So, zero to probably slightly negative sexual attraction to humans. Probably very limited romantic/long term social attraction, but I feel like in both regards I hit the absolute jackpot with my wife. We're both ace now. I was very explicitly clear that I was ace when I met my now wife and she was coming on to me in an aggressive manner. Once I told her she was instantly relieved kind of and super fascinated. She was super understanding and respectful of my feelings and gave me the space to express them, so I was able to impress upon her that I would never feel even slight physical attraction for her or anyone else ever. She was cool with that and dropped it, but we kept hanging out and I somehow fell in love with her. We married with her knowing I'm ace which is true for humans, she doesn't know about my zoo thing but I am working up to telling her. I don't know if love is considered real by most without a physical component, but I really, really feel deep love for her. I think about her all the time, I miss her every day when we're at work, I get so excited to see her, Friday night and Saturday mornings are my favorite because I get to spend them with her, and my goodness... when she gets excited about something which she will because she's so vibrant and full of life... I don't think it's possible for me to feel happier. It's like a drug to see her enthusiasm for stuff. And she's so patient and supportive and just has a beautiful soul. Man. I dunno. If people don't think deep love like that is valid, or it's lesser or something without a physical component. I don't know. I know it is because I'm living it. I'm legitimately so fucking lucky. I cannot believe how lucky I am.

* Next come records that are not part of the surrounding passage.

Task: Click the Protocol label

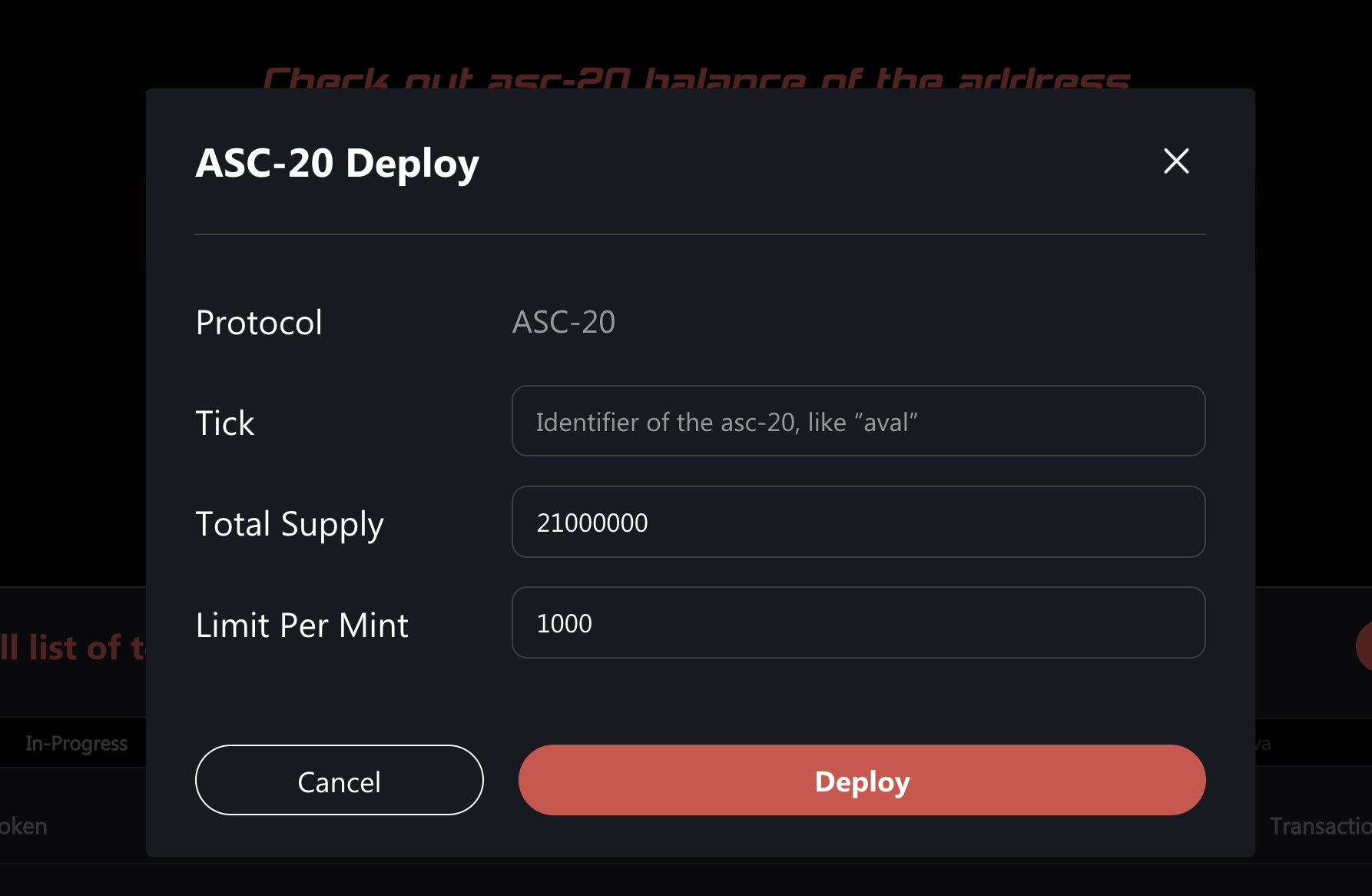Action: (x=259, y=322)
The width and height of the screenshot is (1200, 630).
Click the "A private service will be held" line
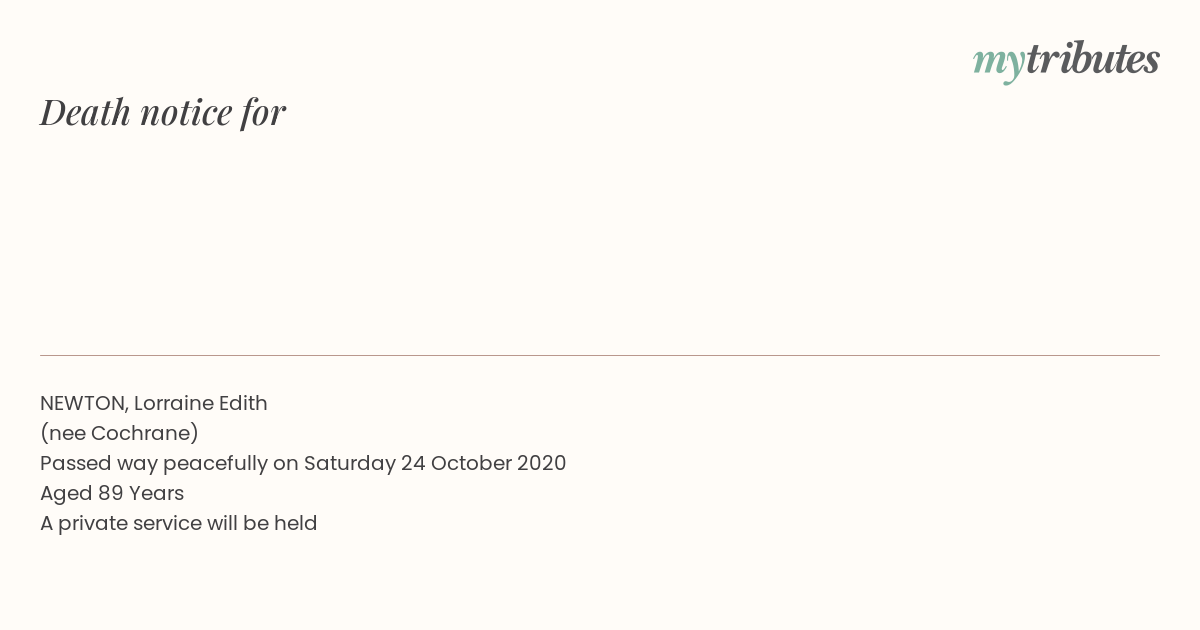tap(179, 523)
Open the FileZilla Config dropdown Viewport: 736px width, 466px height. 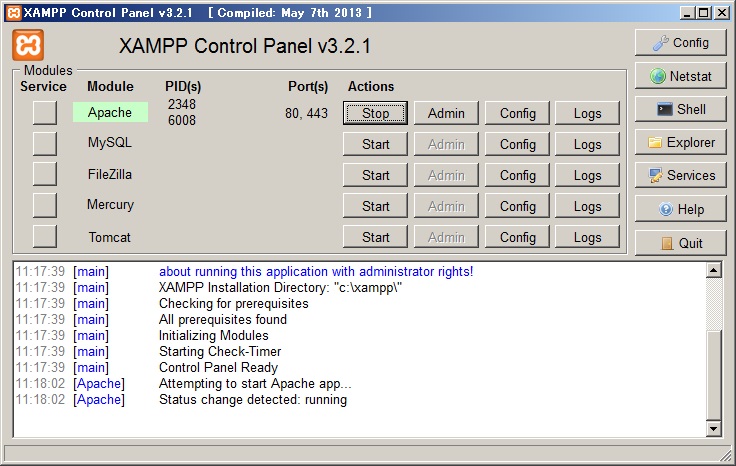point(517,175)
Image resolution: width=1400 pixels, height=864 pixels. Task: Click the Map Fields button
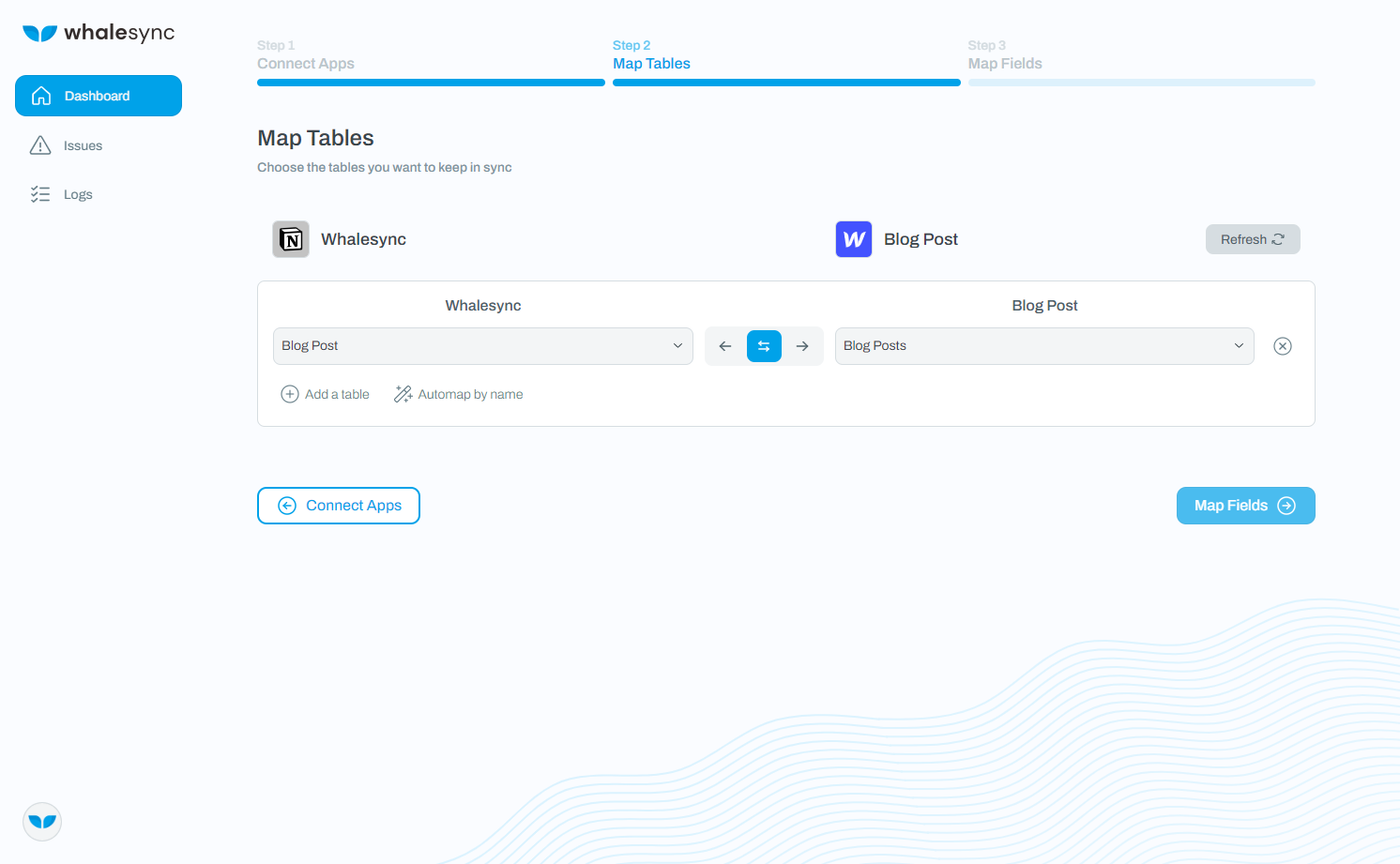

But yeah, I guess there's the rub. She could be a man or a woman, doesn't matter. It is not possible for me to feel physical attraction for her or anyone else. I've really, really tried. Man have I tried. It just doesn't work. I don't dare engage because I know to a certainty I'm going to feel nothing or more likely mild revulsion and it'll end really badly.
And yeah. When I do tell her I'm going to have to figure out what that means. I may decide to not ever engage the zoo thing for real. That's how I've rolled but I admit it is becoming harder. Or she'll leave me and I'll be completely obliterated. If I manage to come out of that then there's absolutely no chance I'd ever be with a human ever again and I'd explore what being exclusive with a dog is all about. Maybe I'd have a close human friend, but nothing like what I have with my wife. I just don't think the things I have with her could exist with anyone else.
Also, yes, I know I am a shitbag for getting married. It was just too amazing and I was selfish. I also thought I could stay legit ace forever at the time, but now I'm less sure.
I also don't know if my experience fits really because I don't have much skin in the game physically speaking, but yeah. There it is.